Die Studien ergaben, dass extreme Tageshitze sowie extreme Regenfälle in China in Zukunft häufiger werden werden, weil der Mensch weiterhin große und ungebremste Mengen an Treibhausgasen (GhGs) in die Atmosphäre emittiert. Die Studien wurden von der American Meteorological Society veröffentlicht.

Dr. Buwen Dong, Co-Autor der Studie und Klimawissenschaftler an der University of Reading und dem National Center for Atmospheric Science, sagte, dass die Chinesen in China bereits häufiger unter extremer Hitze leiden und dies in Zukunft noch häufiger werden wird aufgrund des Klimawandels.

"Es ist besonders besorgniserregend zu sehen, dass hohe Nachttemperaturen zu einer wachsenden Bedrohung werden", sagte Dr. Dong. „Dies gibt Menschen, die mit der sengenden Tageshitze zu kämpfen haben, keine Ruhe und kann zu einem tödlichen Hitzschlag führen, insbesondere für gefährdete Menschen. Bessere Strategien zur Anpassung und Bewältigung steigender Temperaturen sind entscheidend, um Leben zu retten.“

Eine der Studien schätzte, dass 30-tägige Phasen tödlicher Hitze über Nacht, die denen ähnlich sind, bei denen 2018 viele Menschen im Nordosten Chinas getötet und ins Krankenhaus eingeliefert wurden, bereits von einem Ereignis in 500 Jahren zu einem Ereignis von 60 geworden sind. Jahresereignisse seit vorindustrieller Zeit. Das ist erstaunlich.

Die Studien untersuchten, wie häufig diese heißen Bedingungen in Nordostchina und nasse Bedingungen in Zentralwestchina aufgrund des anthropomorphen oder vom Menschen verursachten Klimawandels geworden sind und werden werden.

Die Forscher untersuchten fast 50 Millionen tägliche Temperaturaufzeichnungen, die zwischen 1961 und 2018 an 2.400 Wetterstationen in ganz China erfasst wurden, zusammen mit Daten aus anderen Quellen.

Sie fanden heraus, dass der Klimawandel dazu geführt hat, dass es im zentralen Westchina eher zu starken Regenfällen kommt. Basierend auf Klimamodellen haben Forscher berechnet, dass extreme Regenereignisse seit der vorindustriellen Zeit 1,5-mal wahrscheinlicher geworden sind. Auf der anderen Seite hat sich die Wahrscheinlichkeit anhaltender Starkregen um 47 Prozent verringert.

„Der aktuelle Gesundheitsnotstand in China fordert leider viele Tote und dieser Bericht zeigt, wie der Klimawandel in Zukunft auch zu ernsthaften gesundheitlichen Notlagen in der Region führen könnte“, sagte Prof.
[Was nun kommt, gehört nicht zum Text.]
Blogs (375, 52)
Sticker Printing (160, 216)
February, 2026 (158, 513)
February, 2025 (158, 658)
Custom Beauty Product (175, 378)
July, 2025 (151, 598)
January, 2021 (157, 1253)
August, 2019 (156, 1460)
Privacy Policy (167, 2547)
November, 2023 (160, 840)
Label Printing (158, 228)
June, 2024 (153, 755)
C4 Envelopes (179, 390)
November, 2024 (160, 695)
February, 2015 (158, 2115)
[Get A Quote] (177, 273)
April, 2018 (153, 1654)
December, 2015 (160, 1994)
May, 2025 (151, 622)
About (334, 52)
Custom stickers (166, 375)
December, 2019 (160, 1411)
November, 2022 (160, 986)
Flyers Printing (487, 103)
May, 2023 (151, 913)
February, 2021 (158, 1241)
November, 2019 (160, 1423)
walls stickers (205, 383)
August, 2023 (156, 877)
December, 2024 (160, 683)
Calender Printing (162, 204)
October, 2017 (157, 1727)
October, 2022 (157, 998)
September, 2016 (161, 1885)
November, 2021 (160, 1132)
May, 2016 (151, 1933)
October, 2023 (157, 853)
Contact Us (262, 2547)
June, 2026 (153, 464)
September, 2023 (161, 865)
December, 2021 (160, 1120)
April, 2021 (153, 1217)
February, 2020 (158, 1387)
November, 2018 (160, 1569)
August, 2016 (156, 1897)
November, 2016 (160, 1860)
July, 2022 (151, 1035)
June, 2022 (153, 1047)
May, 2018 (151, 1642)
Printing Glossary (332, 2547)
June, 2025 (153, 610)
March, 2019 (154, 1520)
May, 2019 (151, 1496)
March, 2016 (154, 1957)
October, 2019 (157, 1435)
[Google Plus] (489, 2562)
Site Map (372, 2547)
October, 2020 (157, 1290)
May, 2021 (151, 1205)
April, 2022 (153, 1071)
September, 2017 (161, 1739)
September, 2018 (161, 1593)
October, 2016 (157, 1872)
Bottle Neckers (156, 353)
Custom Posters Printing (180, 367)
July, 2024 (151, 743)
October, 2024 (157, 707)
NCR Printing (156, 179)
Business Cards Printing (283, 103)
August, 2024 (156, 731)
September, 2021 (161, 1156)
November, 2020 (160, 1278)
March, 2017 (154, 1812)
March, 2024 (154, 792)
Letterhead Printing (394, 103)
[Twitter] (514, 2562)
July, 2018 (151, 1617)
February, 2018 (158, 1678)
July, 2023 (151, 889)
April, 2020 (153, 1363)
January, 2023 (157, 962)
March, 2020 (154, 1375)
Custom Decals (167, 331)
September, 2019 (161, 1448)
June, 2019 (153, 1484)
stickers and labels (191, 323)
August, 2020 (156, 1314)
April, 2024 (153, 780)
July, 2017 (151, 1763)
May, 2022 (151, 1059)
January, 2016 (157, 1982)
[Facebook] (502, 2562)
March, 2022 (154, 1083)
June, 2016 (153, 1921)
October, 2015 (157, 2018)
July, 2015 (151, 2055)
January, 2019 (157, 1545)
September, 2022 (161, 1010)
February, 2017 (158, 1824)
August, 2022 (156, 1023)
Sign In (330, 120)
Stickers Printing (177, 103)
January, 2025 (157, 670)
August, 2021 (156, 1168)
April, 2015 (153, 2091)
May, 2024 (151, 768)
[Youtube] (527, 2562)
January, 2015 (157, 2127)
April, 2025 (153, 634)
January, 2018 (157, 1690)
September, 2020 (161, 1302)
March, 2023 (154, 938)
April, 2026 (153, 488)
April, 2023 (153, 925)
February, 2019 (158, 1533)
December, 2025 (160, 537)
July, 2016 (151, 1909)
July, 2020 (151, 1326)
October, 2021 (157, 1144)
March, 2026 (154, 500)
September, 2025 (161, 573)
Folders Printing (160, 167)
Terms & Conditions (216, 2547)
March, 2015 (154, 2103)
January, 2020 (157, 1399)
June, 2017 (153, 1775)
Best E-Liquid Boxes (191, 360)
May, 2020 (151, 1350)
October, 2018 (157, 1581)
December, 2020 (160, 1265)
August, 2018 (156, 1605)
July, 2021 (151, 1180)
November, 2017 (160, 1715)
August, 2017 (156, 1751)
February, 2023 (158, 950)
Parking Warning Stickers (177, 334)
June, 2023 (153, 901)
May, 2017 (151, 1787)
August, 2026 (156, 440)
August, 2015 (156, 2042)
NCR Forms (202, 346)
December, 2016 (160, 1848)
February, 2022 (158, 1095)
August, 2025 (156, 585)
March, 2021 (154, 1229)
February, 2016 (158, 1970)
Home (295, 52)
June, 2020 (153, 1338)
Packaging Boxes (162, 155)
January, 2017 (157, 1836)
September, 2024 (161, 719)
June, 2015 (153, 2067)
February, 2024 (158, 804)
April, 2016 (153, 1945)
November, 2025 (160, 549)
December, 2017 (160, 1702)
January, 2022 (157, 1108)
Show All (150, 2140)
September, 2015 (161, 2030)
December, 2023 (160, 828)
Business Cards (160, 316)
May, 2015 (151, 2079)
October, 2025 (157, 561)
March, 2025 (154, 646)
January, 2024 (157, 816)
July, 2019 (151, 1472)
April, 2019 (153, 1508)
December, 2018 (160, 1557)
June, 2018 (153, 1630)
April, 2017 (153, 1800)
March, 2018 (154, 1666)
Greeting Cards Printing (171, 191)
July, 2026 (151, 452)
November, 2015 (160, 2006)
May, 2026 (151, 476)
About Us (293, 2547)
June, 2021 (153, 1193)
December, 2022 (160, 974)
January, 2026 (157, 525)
Elizabeth Robinson, Umweltökonomin an der University of Reading, die nicht Teil dieser Studie, sagte.

„Ein heißeres Klima wird schwerwiegende Auswirkungen auf die globale Gesundheit haben, wobei die Arten von extremen Temperaturen, die 2018 in China eine Rekordzahl von Menschen in Krankenhäuser eingeliefert haben, in Zukunft wahrscheinlich häufiger werden werden -bestehende Gesundheitszustände sind wahrscheinlich am stärksten gefährdet."